Recorded data:

┄┄┄┄┄┄┄┄┄┄┄┄┄┄┄┄┄┄┄┄

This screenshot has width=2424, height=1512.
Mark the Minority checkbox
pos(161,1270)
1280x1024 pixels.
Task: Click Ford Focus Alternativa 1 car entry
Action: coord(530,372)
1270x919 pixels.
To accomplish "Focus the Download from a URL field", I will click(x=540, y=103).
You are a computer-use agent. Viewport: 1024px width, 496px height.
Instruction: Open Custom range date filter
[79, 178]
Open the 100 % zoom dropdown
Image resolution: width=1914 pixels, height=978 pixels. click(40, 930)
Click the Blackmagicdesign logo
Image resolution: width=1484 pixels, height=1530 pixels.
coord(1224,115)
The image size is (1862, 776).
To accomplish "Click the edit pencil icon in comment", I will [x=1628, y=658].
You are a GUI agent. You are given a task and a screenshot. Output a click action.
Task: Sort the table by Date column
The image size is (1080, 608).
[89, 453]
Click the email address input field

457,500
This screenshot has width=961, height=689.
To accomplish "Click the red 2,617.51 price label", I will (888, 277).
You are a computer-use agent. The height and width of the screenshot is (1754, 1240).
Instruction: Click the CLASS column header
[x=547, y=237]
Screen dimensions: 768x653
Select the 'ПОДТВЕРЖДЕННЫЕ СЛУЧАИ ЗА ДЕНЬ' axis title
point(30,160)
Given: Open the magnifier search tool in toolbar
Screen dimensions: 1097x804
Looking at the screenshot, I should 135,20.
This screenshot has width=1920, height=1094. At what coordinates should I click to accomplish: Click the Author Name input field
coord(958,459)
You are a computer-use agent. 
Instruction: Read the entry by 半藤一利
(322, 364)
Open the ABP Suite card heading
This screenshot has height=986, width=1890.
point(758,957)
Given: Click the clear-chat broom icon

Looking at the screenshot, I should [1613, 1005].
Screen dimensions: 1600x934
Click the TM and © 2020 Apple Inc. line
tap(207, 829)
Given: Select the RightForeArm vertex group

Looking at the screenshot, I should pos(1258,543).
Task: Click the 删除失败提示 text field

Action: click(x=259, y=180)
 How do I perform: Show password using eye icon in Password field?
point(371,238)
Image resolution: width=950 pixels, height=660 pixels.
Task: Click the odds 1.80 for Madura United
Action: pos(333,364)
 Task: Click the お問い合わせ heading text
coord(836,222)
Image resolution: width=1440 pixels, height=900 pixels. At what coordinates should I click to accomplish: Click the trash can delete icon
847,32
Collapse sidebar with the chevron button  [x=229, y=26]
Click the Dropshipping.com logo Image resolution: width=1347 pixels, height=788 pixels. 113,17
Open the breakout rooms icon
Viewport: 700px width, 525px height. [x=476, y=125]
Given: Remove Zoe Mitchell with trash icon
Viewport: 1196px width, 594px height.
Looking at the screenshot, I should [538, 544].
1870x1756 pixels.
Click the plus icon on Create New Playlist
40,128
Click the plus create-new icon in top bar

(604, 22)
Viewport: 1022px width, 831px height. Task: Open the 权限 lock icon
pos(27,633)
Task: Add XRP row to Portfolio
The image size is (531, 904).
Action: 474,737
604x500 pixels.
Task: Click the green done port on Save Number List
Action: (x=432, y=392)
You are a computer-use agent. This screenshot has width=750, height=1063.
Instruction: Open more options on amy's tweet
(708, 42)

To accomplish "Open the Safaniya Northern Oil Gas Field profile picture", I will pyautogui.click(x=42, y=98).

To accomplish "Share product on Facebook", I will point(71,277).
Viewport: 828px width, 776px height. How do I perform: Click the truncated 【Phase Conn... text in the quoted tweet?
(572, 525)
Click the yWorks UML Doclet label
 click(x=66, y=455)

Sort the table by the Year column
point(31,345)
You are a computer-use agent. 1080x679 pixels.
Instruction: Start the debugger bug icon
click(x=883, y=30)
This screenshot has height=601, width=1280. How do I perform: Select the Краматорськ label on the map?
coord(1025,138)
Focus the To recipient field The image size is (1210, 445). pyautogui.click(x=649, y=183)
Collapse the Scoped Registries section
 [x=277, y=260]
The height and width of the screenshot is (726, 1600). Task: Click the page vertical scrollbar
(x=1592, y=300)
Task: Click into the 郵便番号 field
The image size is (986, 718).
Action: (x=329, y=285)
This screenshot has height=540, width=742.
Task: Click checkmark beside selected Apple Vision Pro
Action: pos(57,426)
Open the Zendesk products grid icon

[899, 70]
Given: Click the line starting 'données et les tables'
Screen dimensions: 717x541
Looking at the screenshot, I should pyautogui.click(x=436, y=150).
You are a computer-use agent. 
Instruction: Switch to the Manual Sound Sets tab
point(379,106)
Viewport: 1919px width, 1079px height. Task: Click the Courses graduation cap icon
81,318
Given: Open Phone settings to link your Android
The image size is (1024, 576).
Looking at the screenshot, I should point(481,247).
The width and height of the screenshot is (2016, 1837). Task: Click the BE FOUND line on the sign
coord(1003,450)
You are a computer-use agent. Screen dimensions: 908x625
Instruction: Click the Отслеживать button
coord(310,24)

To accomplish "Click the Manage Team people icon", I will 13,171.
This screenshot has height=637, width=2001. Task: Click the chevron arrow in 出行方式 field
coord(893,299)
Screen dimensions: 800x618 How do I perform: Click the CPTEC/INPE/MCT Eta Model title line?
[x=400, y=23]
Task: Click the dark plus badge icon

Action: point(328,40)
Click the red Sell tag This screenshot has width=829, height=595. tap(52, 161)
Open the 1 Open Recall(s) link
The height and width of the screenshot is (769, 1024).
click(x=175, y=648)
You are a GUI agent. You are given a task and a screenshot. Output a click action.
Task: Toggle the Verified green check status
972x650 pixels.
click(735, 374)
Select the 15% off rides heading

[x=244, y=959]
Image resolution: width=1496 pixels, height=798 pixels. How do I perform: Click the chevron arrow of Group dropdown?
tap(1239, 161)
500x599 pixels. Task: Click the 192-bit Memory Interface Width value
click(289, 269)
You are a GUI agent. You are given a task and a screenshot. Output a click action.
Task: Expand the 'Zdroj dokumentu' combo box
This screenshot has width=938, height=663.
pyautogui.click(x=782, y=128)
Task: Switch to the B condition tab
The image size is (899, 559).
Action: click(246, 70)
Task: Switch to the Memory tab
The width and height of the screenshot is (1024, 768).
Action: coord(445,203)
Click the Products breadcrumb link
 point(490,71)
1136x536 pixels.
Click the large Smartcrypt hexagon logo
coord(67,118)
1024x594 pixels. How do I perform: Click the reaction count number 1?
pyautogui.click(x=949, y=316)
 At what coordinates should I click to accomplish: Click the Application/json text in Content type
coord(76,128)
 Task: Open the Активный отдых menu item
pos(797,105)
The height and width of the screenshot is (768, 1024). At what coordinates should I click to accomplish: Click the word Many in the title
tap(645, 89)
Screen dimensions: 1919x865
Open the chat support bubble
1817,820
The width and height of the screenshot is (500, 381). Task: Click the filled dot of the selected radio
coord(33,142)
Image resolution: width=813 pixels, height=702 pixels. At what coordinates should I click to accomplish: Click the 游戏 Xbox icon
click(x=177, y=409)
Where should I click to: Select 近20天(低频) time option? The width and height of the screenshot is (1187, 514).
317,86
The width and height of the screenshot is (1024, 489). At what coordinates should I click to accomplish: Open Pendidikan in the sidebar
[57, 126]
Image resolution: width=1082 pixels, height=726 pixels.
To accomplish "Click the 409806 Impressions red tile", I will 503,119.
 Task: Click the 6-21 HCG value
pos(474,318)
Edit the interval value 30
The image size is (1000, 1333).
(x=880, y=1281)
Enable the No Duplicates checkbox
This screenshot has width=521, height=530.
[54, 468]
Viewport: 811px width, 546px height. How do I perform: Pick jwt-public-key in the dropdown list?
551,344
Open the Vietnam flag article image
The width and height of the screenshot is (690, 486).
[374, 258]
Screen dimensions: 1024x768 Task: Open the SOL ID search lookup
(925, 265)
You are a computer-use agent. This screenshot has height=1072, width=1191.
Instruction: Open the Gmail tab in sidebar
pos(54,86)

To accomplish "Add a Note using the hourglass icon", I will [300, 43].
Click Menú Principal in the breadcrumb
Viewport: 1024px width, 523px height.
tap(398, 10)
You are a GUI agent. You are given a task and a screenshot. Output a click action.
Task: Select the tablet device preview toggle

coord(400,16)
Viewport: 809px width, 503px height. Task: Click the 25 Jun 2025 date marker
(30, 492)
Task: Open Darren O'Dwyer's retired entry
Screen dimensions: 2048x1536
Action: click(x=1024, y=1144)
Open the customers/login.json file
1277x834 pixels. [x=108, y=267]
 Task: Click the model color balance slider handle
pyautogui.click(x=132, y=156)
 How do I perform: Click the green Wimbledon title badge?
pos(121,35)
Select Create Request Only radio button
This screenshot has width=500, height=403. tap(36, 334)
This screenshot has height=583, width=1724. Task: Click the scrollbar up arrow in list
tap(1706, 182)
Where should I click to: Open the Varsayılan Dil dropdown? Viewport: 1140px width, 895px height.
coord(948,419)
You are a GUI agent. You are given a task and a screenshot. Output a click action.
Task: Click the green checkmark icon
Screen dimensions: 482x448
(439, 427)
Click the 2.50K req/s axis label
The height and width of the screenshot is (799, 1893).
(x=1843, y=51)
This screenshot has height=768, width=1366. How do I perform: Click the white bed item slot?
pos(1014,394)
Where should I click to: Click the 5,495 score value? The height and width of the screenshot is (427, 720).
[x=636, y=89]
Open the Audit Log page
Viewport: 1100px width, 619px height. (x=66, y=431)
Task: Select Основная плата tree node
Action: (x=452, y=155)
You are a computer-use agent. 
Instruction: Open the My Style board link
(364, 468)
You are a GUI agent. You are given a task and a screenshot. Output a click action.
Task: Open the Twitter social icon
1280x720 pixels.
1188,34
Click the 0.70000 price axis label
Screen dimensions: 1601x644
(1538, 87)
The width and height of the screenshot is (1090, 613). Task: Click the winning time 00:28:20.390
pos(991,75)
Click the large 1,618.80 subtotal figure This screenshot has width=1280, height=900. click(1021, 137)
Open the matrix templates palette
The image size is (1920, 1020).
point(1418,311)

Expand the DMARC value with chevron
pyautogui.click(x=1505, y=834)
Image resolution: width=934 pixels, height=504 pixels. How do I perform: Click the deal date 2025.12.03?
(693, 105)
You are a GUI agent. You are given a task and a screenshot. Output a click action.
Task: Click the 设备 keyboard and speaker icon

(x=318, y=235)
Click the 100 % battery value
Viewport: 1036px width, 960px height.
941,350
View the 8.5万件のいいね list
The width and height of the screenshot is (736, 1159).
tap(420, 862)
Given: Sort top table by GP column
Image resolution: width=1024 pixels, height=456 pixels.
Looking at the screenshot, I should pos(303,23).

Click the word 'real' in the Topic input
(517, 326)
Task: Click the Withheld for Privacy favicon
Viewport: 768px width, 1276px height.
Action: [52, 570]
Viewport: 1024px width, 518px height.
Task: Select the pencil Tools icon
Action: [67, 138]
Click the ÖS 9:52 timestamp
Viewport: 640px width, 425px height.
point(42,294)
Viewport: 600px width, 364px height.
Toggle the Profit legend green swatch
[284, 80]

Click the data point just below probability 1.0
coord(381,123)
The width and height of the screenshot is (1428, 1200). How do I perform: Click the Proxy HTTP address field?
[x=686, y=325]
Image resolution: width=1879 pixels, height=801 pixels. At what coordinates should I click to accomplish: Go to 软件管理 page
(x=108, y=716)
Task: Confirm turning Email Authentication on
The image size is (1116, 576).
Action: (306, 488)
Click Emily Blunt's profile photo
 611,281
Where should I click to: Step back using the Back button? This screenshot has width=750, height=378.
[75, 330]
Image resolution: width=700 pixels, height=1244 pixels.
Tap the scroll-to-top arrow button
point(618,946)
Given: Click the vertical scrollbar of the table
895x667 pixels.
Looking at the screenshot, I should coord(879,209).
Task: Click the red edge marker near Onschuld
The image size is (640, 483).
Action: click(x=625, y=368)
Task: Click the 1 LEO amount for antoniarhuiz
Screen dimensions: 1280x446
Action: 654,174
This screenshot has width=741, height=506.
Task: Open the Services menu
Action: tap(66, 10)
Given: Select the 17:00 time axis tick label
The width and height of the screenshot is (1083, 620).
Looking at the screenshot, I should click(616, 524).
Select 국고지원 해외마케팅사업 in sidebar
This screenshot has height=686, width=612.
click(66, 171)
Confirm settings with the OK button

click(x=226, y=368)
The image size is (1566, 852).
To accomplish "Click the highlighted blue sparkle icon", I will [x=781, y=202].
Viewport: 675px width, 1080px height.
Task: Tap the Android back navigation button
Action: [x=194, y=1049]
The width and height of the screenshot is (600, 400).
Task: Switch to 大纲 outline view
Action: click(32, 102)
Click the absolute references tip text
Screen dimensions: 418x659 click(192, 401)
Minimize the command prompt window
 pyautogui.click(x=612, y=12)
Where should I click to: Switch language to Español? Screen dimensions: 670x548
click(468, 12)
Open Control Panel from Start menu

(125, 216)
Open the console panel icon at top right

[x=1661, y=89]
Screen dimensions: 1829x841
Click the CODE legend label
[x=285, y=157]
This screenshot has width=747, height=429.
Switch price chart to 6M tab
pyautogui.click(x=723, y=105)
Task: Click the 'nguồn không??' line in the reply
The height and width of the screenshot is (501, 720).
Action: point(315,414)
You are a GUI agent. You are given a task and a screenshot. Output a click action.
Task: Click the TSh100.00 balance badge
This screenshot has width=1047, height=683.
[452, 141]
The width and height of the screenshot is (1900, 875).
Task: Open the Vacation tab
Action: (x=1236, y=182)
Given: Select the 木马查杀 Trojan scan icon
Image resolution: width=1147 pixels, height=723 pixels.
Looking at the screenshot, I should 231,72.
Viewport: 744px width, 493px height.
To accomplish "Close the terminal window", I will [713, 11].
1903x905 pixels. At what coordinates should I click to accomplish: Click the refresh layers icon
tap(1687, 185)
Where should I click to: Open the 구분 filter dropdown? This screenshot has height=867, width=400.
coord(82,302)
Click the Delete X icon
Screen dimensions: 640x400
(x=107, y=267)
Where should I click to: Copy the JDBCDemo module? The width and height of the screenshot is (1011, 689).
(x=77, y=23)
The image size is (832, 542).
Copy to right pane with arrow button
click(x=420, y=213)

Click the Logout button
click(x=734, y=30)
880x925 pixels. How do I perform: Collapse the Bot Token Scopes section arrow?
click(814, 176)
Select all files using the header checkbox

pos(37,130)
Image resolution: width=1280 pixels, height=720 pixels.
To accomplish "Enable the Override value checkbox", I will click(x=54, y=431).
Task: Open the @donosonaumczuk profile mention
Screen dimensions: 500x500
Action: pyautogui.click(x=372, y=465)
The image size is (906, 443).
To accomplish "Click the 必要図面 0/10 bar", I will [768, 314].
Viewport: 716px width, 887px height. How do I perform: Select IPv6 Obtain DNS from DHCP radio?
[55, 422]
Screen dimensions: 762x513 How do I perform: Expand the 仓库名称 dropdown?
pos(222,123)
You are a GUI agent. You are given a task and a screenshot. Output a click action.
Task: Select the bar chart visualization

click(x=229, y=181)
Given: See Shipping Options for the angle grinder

┄┄┄┄┄┄┄┄┄┄┄┄┄┄┄┄┄┄┄┄

WORK REQUIRED: Can you repeat, word for word, every line above from the one containing "Click the 2.50K req/s axis label" down to the one containing "Open the matrix templates palette", including both?

ANSWER SPACE:
Click the 2.50K req/s axis label
The height and width of the screenshot is (799, 1893).
(x=1843, y=51)
This screenshot has height=768, width=1366. How do I perform: Click the white bed item slot?
pos(1014,394)
Where should I click to: Click the 5,495 score value? The height and width of the screenshot is (427, 720).
[x=636, y=89]
Open the Audit Log page
Viewport: 1100px width, 619px height. (x=66, y=431)
Task: Select Основная плата tree node
Action: (x=452, y=155)
You are a computer-use agent. 
Instruction: Open the My Style board link
(364, 468)
You are a GUI agent. You are given a task and a screenshot. Output a click action.
Task: Open the Twitter social icon
1280x720 pixels.
1188,34
Click the 0.70000 price axis label
Screen dimensions: 1601x644
(1538, 87)
The width and height of the screenshot is (1090, 613). Task: Click the winning time 00:28:20.390
pos(991,75)
Click the large 1,618.80 subtotal figure This screenshot has width=1280, height=900. click(1021, 137)
Open the matrix templates palette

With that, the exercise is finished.